Monoclonal antibodies in multiple myeloma

Treatment of multiple myeloma (MM) patients has radically changed over the last years following the introduction of next generation proteasome inhibitors (PI) and immunomodulatory derivative (IMiDs). In the last years, one further therapeutic option for MM patients is represented by monoclonal antibodies (MoAbs), that seem to change the paradigm of MM treatment, particularly for heavily pretreated or double refractory to a PI and IMiDs patients. Antibodies have an immune-based mechanism, induce durable responses with limited toxicity and combine well with existing therapies. The therapeutic effects are prevalently obtained by means of antibody-dependent cellular cytotoxicity (ADCC), antibodydependent cell-mediated phagocytosis (ADCP), complement-dependent cytotoxicity (CDC) and concurrently by the induction of signals on cell effectors. Immunotherapeutic strategies offer a new and exciting approach to target key molecular pathways that continue to be implicated in the survival of malignant plasma cells.
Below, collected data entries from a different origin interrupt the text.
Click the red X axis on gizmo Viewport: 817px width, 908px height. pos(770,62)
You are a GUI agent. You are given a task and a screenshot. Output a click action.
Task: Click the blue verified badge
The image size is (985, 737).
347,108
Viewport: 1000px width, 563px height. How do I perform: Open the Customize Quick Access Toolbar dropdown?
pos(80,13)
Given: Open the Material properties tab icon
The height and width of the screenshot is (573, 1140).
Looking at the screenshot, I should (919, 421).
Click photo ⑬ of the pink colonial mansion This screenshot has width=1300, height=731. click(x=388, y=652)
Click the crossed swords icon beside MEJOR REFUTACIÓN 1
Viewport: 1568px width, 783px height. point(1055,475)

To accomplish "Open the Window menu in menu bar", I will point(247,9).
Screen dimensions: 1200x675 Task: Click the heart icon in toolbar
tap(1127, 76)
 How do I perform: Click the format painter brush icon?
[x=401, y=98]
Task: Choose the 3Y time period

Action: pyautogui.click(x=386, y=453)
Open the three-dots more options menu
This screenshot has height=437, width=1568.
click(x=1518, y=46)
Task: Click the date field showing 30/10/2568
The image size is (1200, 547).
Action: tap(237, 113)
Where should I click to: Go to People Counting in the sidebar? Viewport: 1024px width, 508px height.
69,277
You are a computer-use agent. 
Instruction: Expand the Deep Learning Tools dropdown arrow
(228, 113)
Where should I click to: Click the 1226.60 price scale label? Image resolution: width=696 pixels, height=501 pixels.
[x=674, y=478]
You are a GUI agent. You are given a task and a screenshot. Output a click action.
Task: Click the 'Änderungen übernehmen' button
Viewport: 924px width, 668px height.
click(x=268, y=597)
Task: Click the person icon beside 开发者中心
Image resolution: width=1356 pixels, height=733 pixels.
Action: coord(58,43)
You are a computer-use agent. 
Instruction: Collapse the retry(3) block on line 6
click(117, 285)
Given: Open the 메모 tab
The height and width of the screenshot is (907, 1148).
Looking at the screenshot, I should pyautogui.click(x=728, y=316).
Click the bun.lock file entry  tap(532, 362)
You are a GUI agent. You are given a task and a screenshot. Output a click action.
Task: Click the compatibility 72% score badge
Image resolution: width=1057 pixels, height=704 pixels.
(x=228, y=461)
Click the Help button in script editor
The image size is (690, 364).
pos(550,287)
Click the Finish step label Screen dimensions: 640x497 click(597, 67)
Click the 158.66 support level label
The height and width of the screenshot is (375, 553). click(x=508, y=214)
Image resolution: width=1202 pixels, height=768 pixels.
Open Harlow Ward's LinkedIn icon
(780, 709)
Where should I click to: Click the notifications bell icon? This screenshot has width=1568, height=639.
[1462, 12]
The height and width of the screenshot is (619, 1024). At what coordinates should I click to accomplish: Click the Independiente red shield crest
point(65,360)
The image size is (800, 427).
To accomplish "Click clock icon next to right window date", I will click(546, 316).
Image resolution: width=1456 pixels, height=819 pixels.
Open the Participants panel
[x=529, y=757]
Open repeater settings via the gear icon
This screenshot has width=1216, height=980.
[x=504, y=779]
These targets include cell surface proteins (CD38, CD138 [SDC1], B cell maturation antigen [BCMA, TNFRSF17]), cytokines that play a role in plasma cell survival and proliferation (interleukin 6 [IL6] and B cell activating factor), signal regulators of bone metabolism (RANKL [TNFSF11], DKK1) and regulators of the immune system (PD-1[PDCD1], PD-L1[CD274]). This article focuses on new MoAbs and related innovative immunotherapeutic modalities currently under investigation in the treatment landscape of MM.

Automated summary

In recent years, the treatment landscape for multiple myeloma patients has seen significant advancements with the introduction of next-generation proteasome inhibitors, immunomodulatory derivatives, and monoclonal antibodies. Monoclonal antibodies offer a promising new approach with immune-based mechanisms that induce durable responses and have shown effectiveness in heavily pretreated or double refractory patients. These antibodies work through various pathways, including ADCC, ADCP, CDC, and the induction of signals on cell effectors, targeting key molecular pathways involved in the survival of malignant plasma cells.